▸ BRIEF
Set down all of the data below again, unchanged and line for line.

▸ RAW DATA
>> BEGIN

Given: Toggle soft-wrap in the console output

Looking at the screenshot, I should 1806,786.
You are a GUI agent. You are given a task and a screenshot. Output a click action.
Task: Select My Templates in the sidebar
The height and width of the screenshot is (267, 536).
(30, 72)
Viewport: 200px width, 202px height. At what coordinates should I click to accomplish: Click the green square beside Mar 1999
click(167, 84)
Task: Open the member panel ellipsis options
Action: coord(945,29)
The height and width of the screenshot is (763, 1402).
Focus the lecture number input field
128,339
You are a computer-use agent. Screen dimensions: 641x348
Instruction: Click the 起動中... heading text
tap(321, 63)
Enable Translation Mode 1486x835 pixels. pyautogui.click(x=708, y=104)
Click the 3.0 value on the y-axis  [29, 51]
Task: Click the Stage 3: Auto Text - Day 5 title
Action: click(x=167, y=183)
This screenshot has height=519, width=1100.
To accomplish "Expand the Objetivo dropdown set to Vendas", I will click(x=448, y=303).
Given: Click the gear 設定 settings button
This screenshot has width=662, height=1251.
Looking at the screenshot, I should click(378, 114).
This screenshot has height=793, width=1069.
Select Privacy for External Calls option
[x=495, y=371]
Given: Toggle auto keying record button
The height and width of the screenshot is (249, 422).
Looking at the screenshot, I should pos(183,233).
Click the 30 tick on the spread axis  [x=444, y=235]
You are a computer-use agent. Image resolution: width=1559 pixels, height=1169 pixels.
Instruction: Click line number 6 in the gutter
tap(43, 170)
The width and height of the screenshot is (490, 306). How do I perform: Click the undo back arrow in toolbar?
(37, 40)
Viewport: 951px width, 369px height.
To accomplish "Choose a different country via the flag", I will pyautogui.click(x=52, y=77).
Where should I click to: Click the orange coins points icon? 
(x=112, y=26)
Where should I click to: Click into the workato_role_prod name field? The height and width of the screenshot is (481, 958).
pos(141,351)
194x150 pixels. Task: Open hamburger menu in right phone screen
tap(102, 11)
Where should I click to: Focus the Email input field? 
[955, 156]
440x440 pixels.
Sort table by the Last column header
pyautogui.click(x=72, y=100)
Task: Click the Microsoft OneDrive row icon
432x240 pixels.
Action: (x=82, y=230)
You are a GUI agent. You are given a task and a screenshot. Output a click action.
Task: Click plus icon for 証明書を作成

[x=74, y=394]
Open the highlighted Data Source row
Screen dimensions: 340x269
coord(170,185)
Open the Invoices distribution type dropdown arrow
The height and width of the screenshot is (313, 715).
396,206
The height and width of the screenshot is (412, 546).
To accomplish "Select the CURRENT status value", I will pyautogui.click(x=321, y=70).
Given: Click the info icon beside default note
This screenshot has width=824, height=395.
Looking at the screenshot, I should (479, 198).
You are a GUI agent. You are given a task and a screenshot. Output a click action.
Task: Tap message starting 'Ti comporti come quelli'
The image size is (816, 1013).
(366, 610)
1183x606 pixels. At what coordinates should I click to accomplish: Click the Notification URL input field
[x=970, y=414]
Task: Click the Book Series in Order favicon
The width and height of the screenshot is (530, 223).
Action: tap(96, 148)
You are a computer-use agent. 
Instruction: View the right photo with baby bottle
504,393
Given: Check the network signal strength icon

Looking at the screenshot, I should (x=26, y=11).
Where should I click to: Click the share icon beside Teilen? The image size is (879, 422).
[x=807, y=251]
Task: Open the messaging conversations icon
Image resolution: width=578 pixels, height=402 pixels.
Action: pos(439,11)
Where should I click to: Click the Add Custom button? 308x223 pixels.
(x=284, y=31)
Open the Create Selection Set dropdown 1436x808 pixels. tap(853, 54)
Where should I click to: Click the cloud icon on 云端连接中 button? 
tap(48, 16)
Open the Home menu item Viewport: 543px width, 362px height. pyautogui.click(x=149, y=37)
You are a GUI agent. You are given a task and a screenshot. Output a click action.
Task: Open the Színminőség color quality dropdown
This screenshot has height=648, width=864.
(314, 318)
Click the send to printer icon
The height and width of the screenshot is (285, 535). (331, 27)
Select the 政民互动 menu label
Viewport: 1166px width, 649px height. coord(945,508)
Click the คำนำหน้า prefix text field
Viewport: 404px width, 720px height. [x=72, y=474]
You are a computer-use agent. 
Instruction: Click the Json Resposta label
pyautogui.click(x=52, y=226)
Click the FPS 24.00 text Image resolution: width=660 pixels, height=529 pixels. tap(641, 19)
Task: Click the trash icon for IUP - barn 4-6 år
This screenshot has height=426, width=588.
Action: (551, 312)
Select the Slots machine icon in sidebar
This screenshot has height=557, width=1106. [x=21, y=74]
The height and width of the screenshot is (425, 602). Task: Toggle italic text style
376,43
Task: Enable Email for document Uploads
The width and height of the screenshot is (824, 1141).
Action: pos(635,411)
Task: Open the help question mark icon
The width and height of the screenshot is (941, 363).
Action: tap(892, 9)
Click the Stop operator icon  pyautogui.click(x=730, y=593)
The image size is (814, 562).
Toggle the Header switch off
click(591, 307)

>> END

▸ EXPECTED ANSWER
Given: Toggle soft-wrap in the console output

Looking at the screenshot, I should 1806,786.
You are a GUI agent. You are given a task and a screenshot. Output a click action.
Task: Select My Templates in the sidebar
The height and width of the screenshot is (267, 536).
(30, 72)
Viewport: 200px width, 202px height. At what coordinates should I click to accomplish: Click the green square beside Mar 1999
click(167, 84)
Task: Open the member panel ellipsis options
Action: coord(945,29)
The height and width of the screenshot is (763, 1402).
Focus the lecture number input field
128,339
You are a computer-use agent. Screen dimensions: 641x348
Instruction: Click the 起動中... heading text
tap(321, 63)
Enable Translation Mode 1486x835 pixels. pyautogui.click(x=708, y=104)
Click the 3.0 value on the y-axis  [29, 51]
Task: Click the Stage 3: Auto Text - Day 5 title
Action: click(x=167, y=183)
This screenshot has height=519, width=1100.
To accomplish "Expand the Objetivo dropdown set to Vendas", I will click(x=448, y=303).
Given: Click the gear 設定 settings button
This screenshot has width=662, height=1251.
Looking at the screenshot, I should click(378, 114).
This screenshot has height=793, width=1069.
Select Privacy for External Calls option
[x=495, y=371]
Given: Toggle auto keying record button
The height and width of the screenshot is (249, 422).
Looking at the screenshot, I should pos(183,233).
Click the 30 tick on the spread axis  [x=444, y=235]
You are a computer-use agent. Image resolution: width=1559 pixels, height=1169 pixels.
Instruction: Click line number 6 in the gutter
tap(43, 170)
The width and height of the screenshot is (490, 306). How do I perform: Click the undo back arrow in toolbar?
(37, 40)
Viewport: 951px width, 369px height.
To accomplish "Choose a different country via the flag", I will pyautogui.click(x=52, y=77).
Where should I click to: Click the orange coins points icon? 
(x=112, y=26)
Where should I click to: Click into the workato_role_prod name field? The height and width of the screenshot is (481, 958).
pos(141,351)
194x150 pixels. Task: Open hamburger menu in right phone screen
tap(102, 11)
Where should I click to: Focus the Email input field? 
[955, 156]
440x440 pixels.
Sort table by the Last column header
pyautogui.click(x=72, y=100)
Task: Click the Microsoft OneDrive row icon
432x240 pixels.
Action: (x=82, y=230)
You are a GUI agent. You are given a task and a screenshot. Output a click action.
Task: Click plus icon for 証明書を作成

[x=74, y=394]
Open the highlighted Data Source row
Screen dimensions: 340x269
coord(170,185)
Open the Invoices distribution type dropdown arrow
The height and width of the screenshot is (313, 715).
396,206
The height and width of the screenshot is (412, 546).
To accomplish "Select the CURRENT status value", I will pyautogui.click(x=321, y=70).
Given: Click the info icon beside default note
This screenshot has width=824, height=395.
Looking at the screenshot, I should (479, 198).
You are a GUI agent. You are given a task and a screenshot. Output a click action.
Task: Tap message starting 'Ti comporti come quelli'
The image size is (816, 1013).
(366, 610)
1183x606 pixels. At what coordinates should I click to accomplish: Click the Notification URL input field
[x=970, y=414]
Task: Click the Book Series in Order favicon
The width and height of the screenshot is (530, 223).
Action: tap(96, 148)
You are a computer-use agent. 
Instruction: View the right photo with baby bottle
504,393
Given: Check the network signal strength icon

Looking at the screenshot, I should (x=26, y=11).
Where should I click to: Click the share icon beside Teilen? The image size is (879, 422).
[x=807, y=251]
Task: Open the messaging conversations icon
Image resolution: width=578 pixels, height=402 pixels.
Action: pos(439,11)
Where should I click to: Click the Add Custom button? 308x223 pixels.
(x=284, y=31)
Open the Create Selection Set dropdown 1436x808 pixels. tap(853, 54)
Where should I click to: Click the cloud icon on 云端连接中 button? 
tap(48, 16)
Open the Home menu item Viewport: 543px width, 362px height. pyautogui.click(x=149, y=37)
You are a GUI agent. You are given a task and a screenshot. Output a click action.
Task: Open the Színminőség color quality dropdown
This screenshot has height=648, width=864.
(314, 318)
Click the send to printer icon
The height and width of the screenshot is (285, 535). (331, 27)
Select the 政民互动 menu label
Viewport: 1166px width, 649px height. coord(945,508)
Click the คำนำหน้า prefix text field
Viewport: 404px width, 720px height. [x=72, y=474]
You are a computer-use agent. 
Instruction: Click the Json Resposta label
pyautogui.click(x=52, y=226)
Click the FPS 24.00 text Image resolution: width=660 pixels, height=529 pixels. tap(641, 19)
Task: Click the trash icon for IUP - barn 4-6 år
This screenshot has height=426, width=588.
Action: (551, 312)
Select the Slots machine icon in sidebar
This screenshot has height=557, width=1106. [x=21, y=74]
The height and width of the screenshot is (425, 602). Task: Toggle italic text style
376,43
Task: Enable Email for document Uploads
The width and height of the screenshot is (824, 1141).
Action: pos(635,411)
Task: Open the help question mark icon
The width and height of the screenshot is (941, 363).
Action: tap(892, 9)
Click the Stop operator icon  pyautogui.click(x=730, y=593)
The image size is (814, 562).
Toggle the Header switch off
click(591, 307)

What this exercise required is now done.